◆ GIVEN REQUEST
In the listing, change "plus control" to "zoom-in button" in the lines between the one holding "Increase zoom with the plus control" and the one holding "point(687,301)", inclusive, and give back only those lines with everything else unchanged. Leave the pictures out of your answer.
___ EXERCISE MATERIALS
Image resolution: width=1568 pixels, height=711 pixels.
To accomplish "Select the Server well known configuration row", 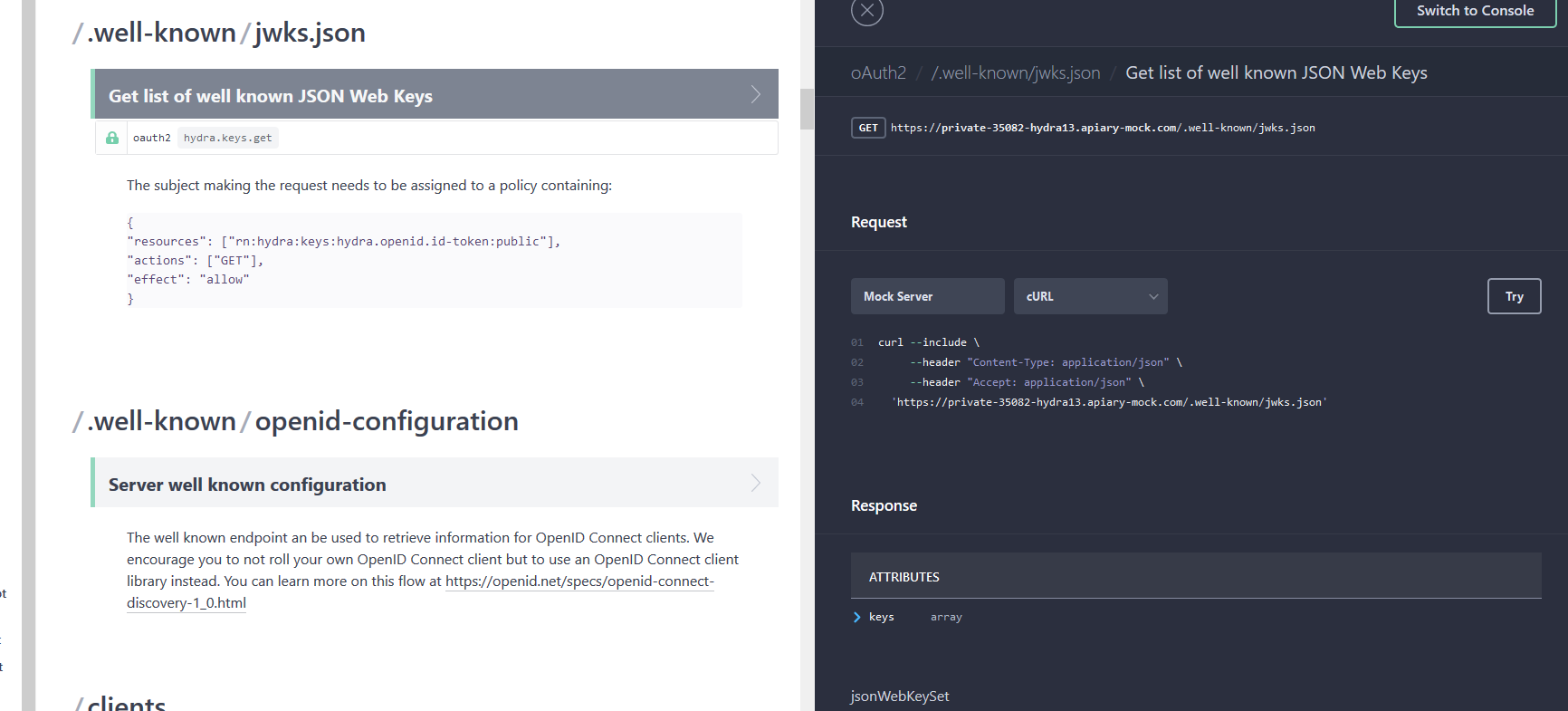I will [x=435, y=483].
______
___ EXERCISE MATERIALS
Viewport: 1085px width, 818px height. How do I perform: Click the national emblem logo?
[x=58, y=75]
______
___ EXERCISE MATERIALS
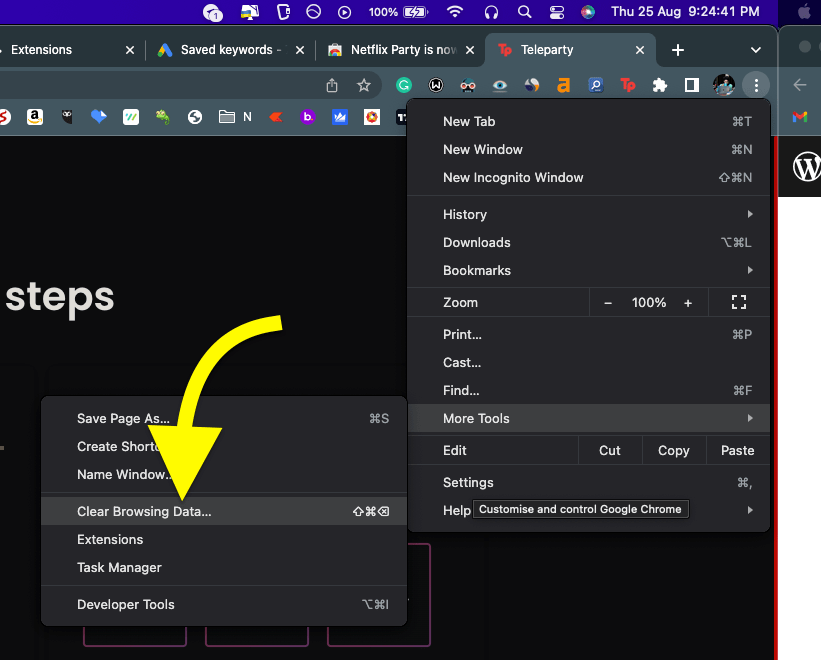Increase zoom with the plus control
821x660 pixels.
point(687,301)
______
◆ WRITTEN ANSWER
Increase zoom with the zoom-in button
821x660 pixels.
point(687,301)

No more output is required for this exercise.